### Requirement
Print the lines below from the line with "This screenshot has width=800, height=480." to the line with "Screen dimensions: 909x869" exactly, keeping both ends, and print no pictures.

### Available data
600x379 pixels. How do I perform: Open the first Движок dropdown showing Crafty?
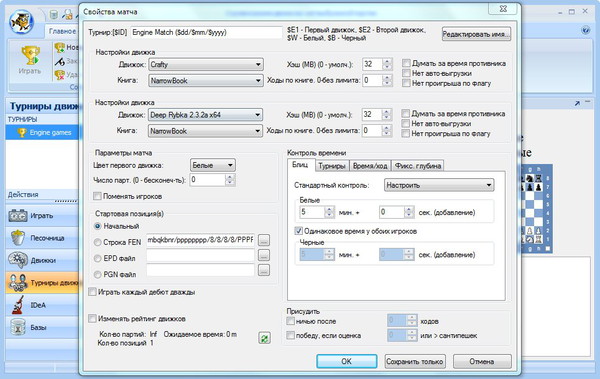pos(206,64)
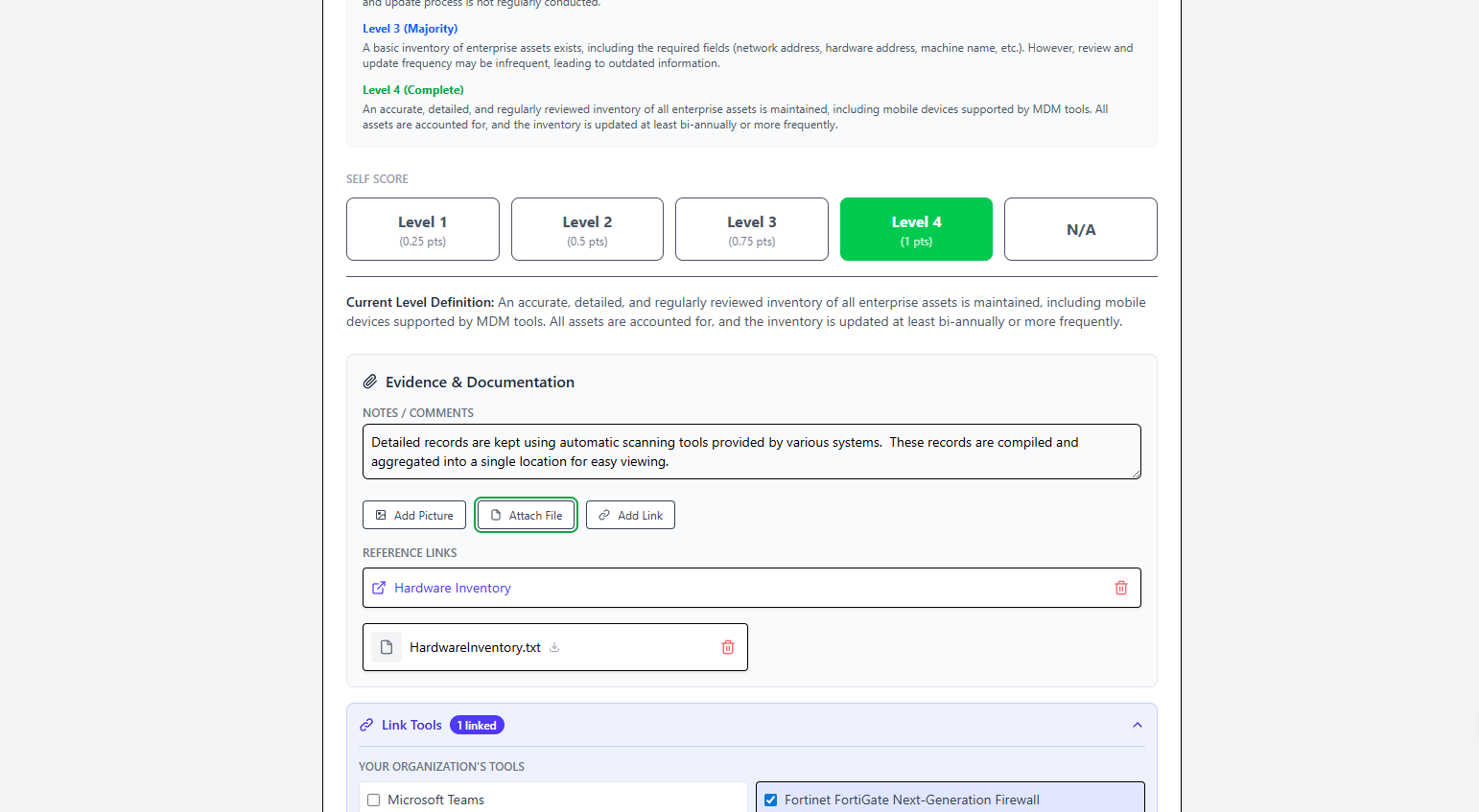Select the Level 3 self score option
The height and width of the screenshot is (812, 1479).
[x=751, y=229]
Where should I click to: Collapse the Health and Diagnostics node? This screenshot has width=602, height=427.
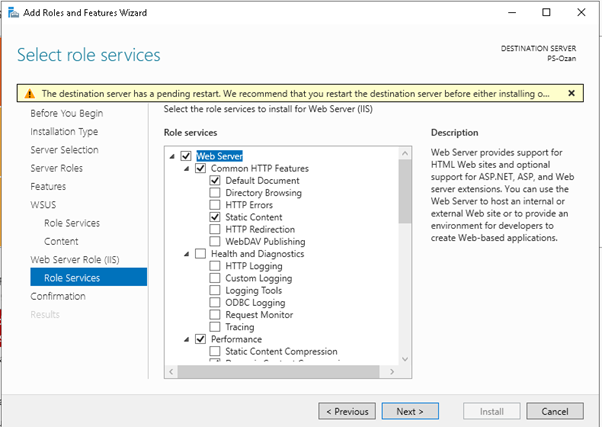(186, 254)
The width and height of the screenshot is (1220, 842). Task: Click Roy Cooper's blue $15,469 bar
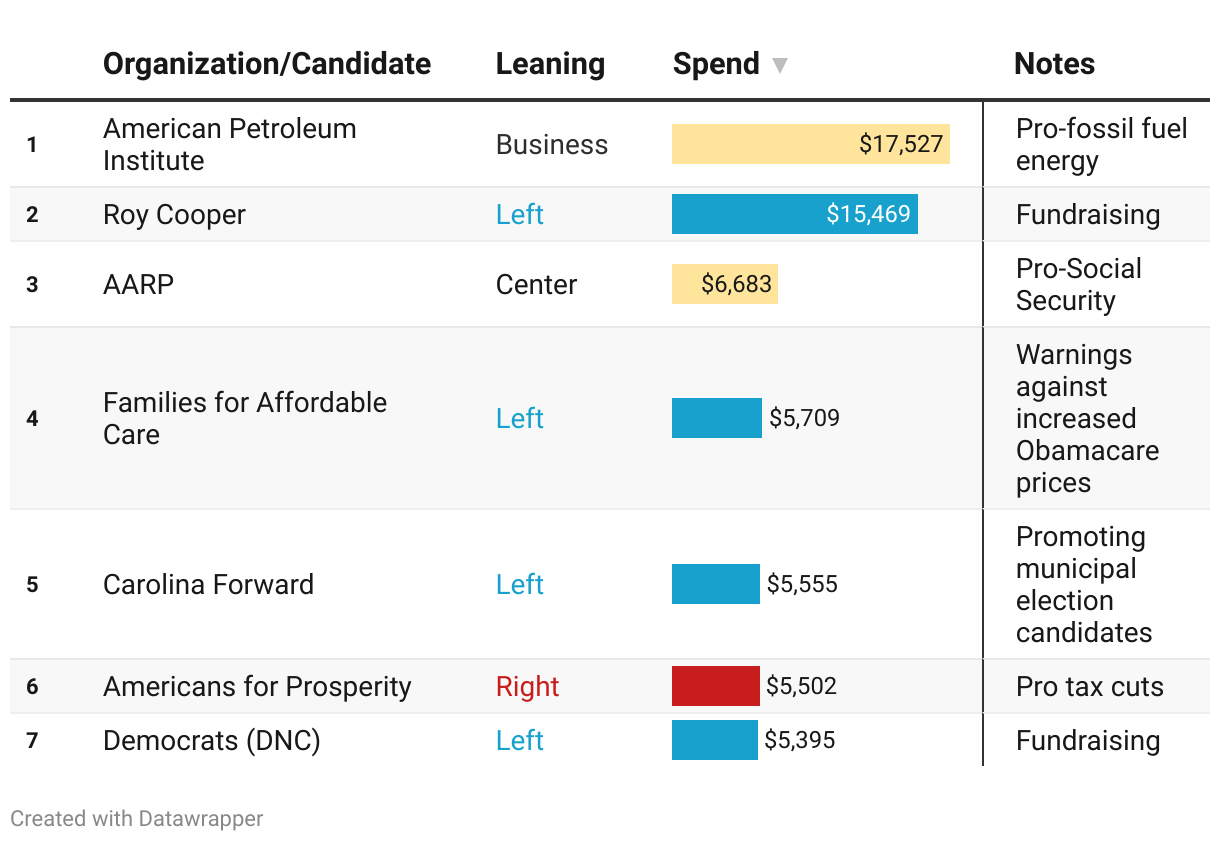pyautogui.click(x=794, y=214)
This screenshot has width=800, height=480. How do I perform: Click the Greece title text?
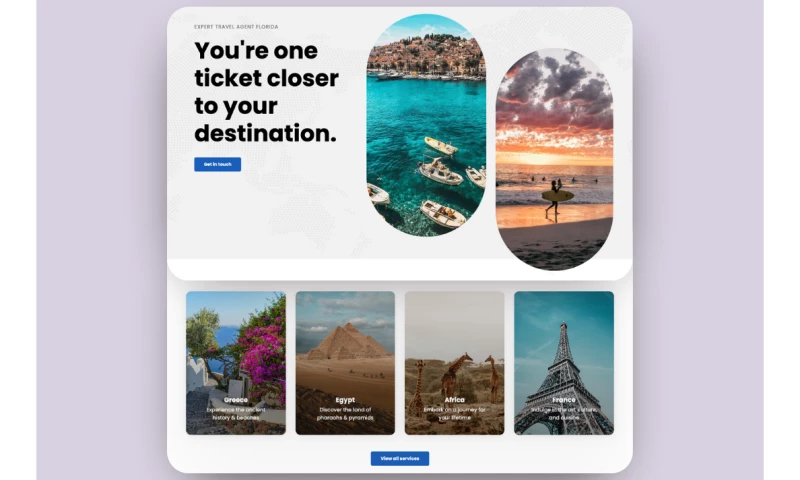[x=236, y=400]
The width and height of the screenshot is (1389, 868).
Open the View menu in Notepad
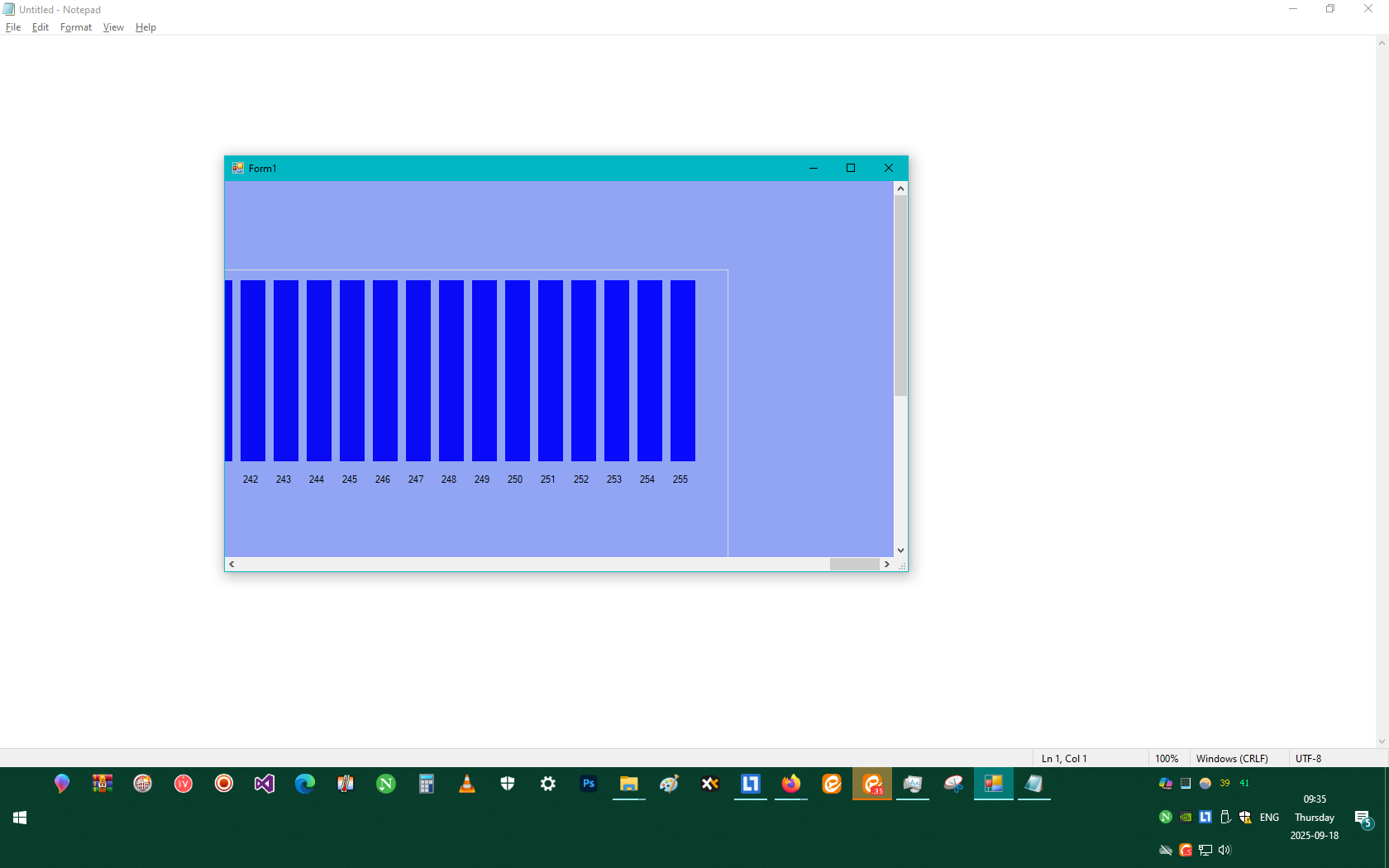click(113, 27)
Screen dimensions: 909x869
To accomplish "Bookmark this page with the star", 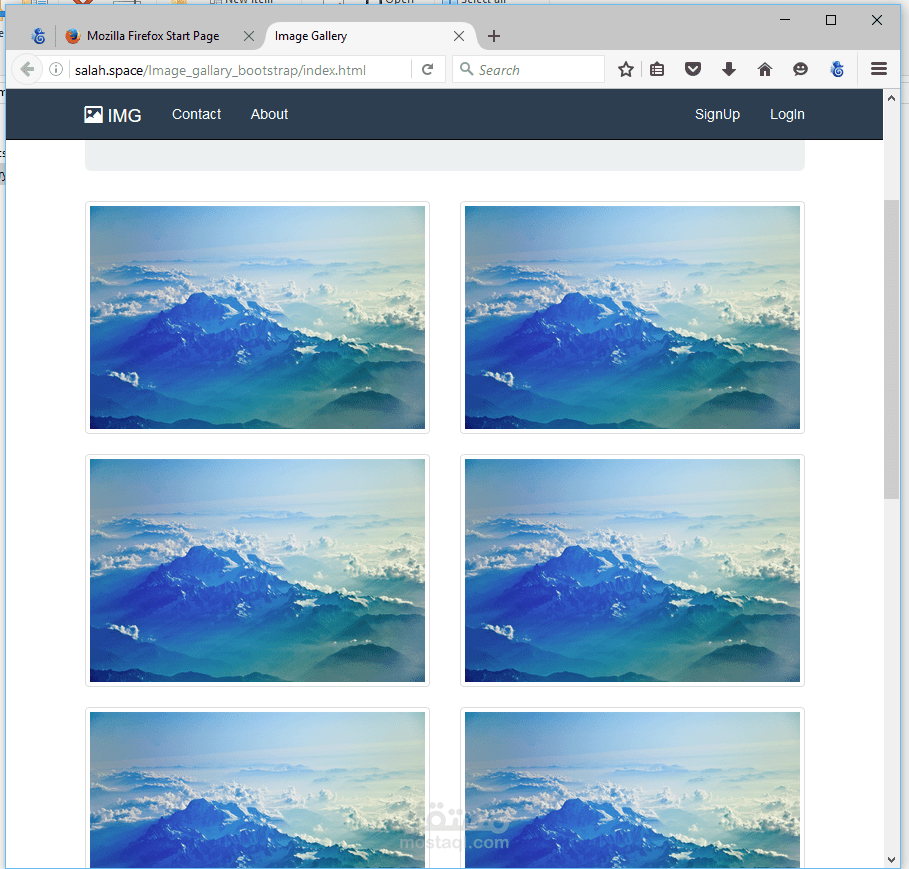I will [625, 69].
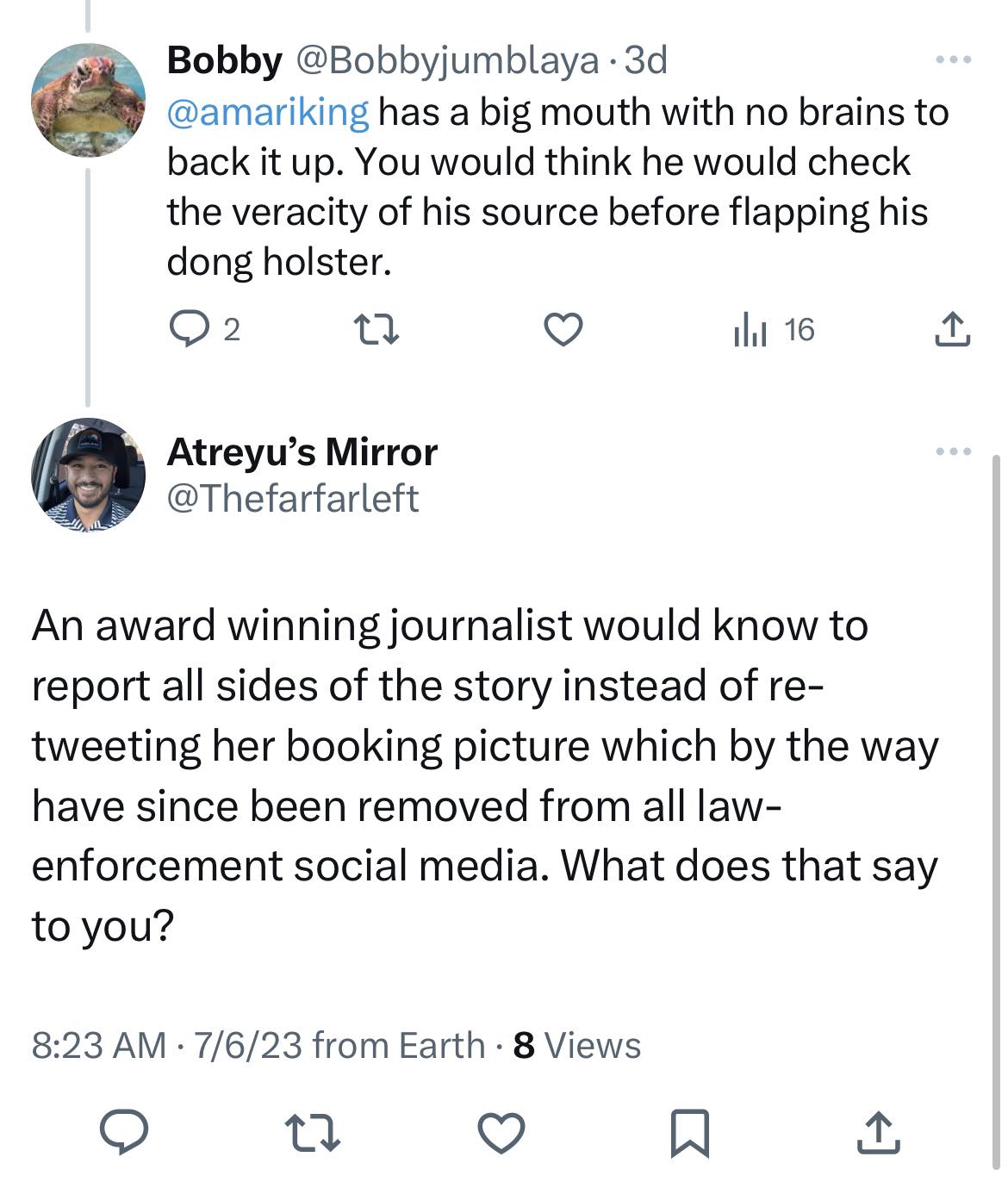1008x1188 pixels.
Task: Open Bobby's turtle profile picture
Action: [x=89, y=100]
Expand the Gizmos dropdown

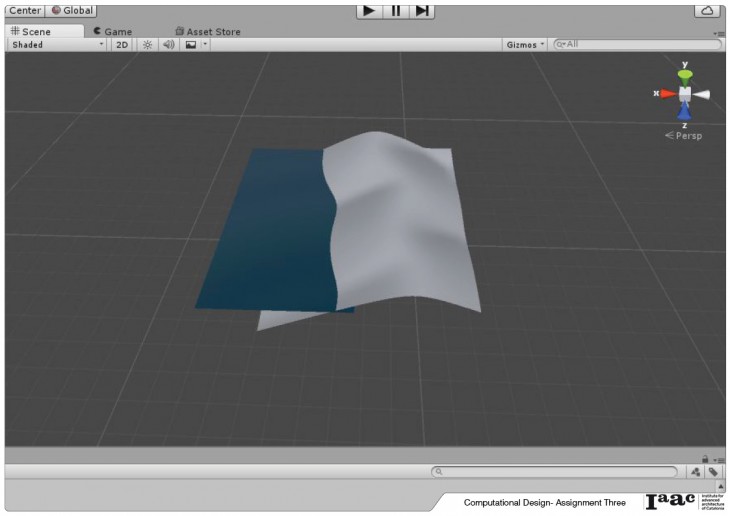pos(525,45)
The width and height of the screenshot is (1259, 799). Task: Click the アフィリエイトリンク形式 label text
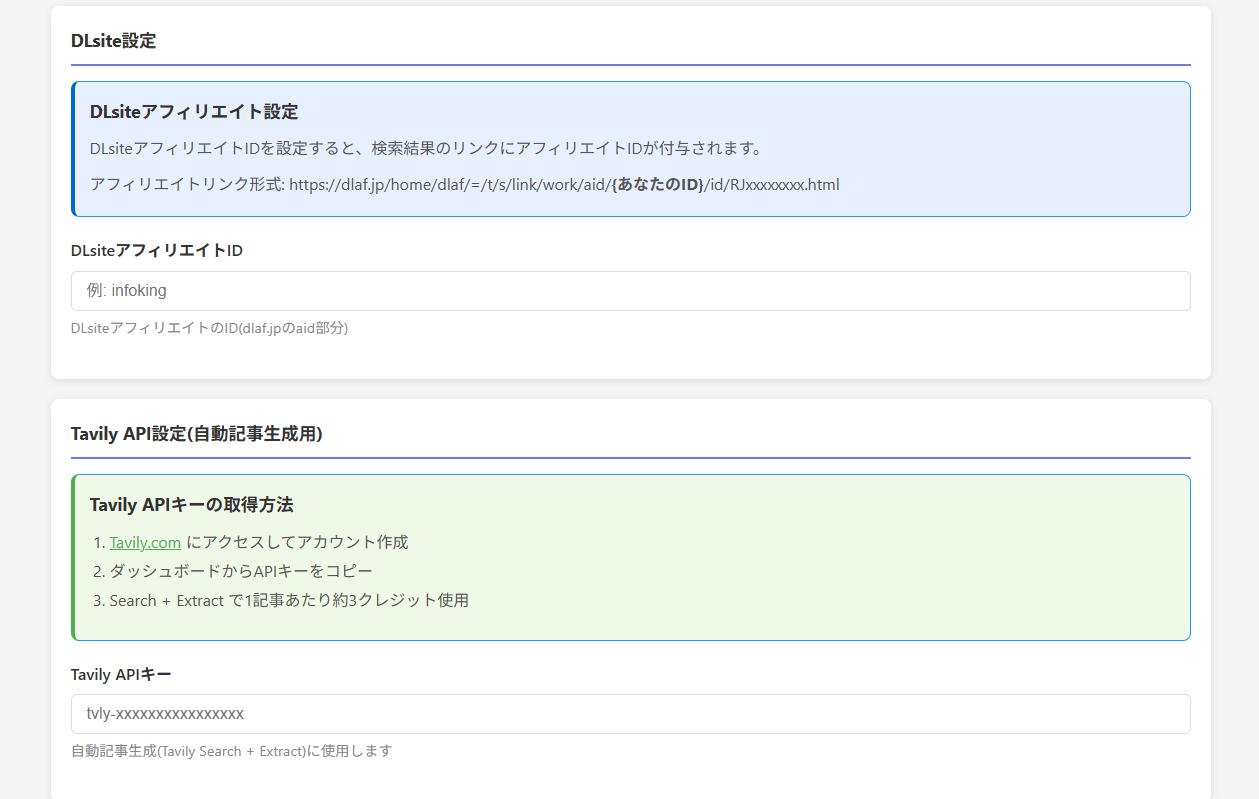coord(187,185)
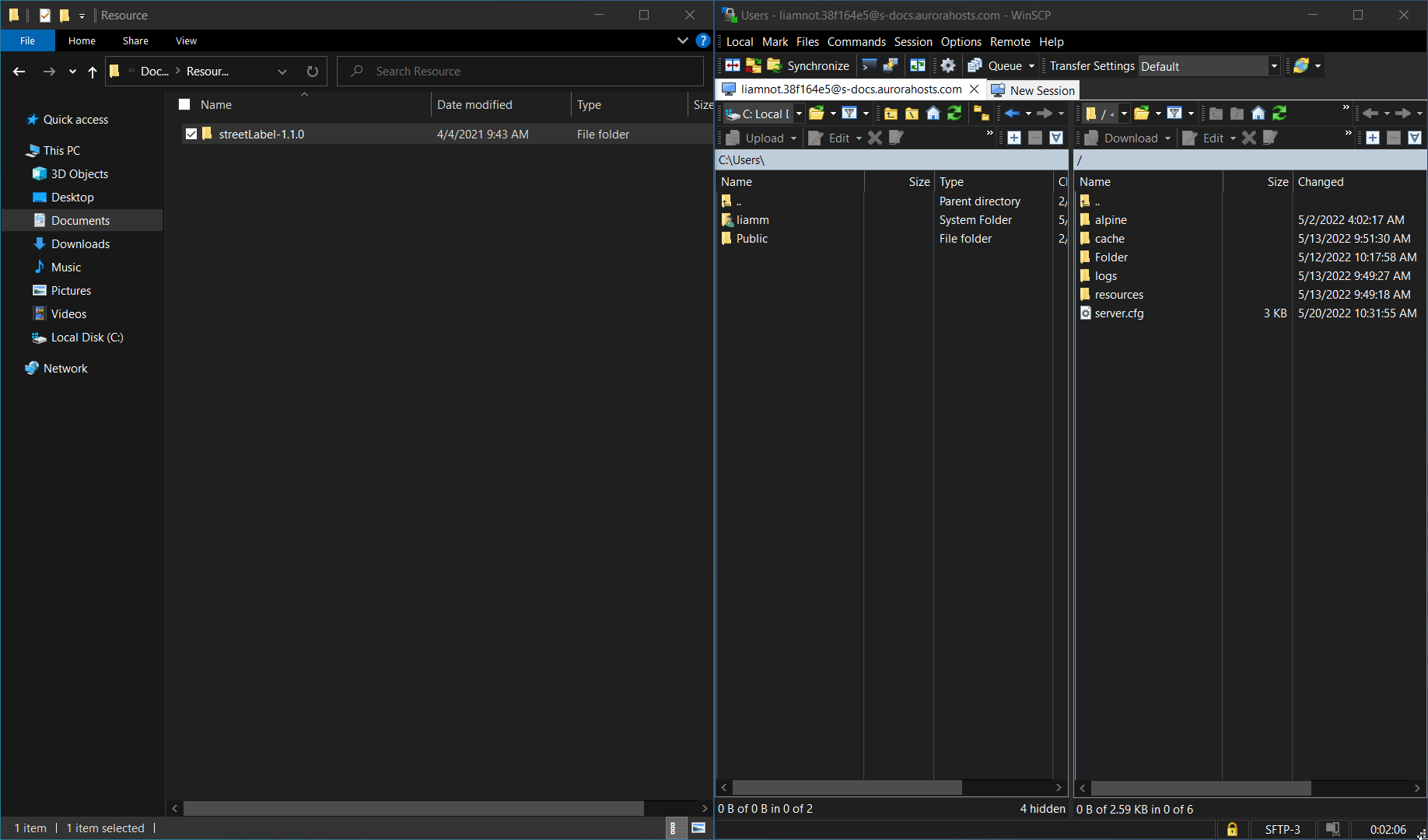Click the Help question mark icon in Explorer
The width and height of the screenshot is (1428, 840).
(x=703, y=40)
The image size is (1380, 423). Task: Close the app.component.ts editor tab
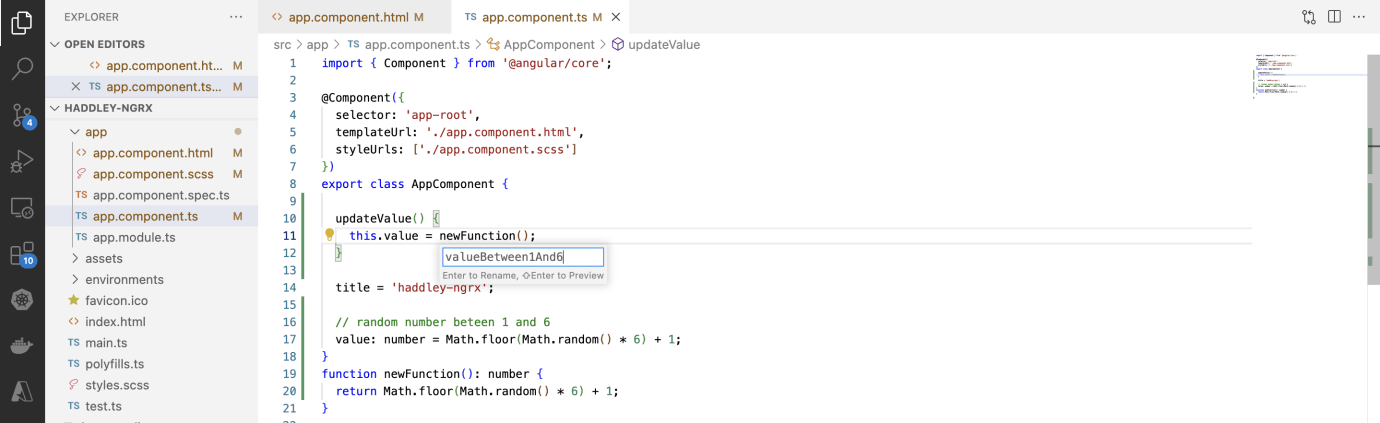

### Your response
This screenshot has width=800, height=480. How do I perform: Click the Greece title text?
[x=236, y=400]
The width and height of the screenshot is (1389, 868).
Open the View menu in Notepad
click(113, 27)
Screen dimensions: 909x869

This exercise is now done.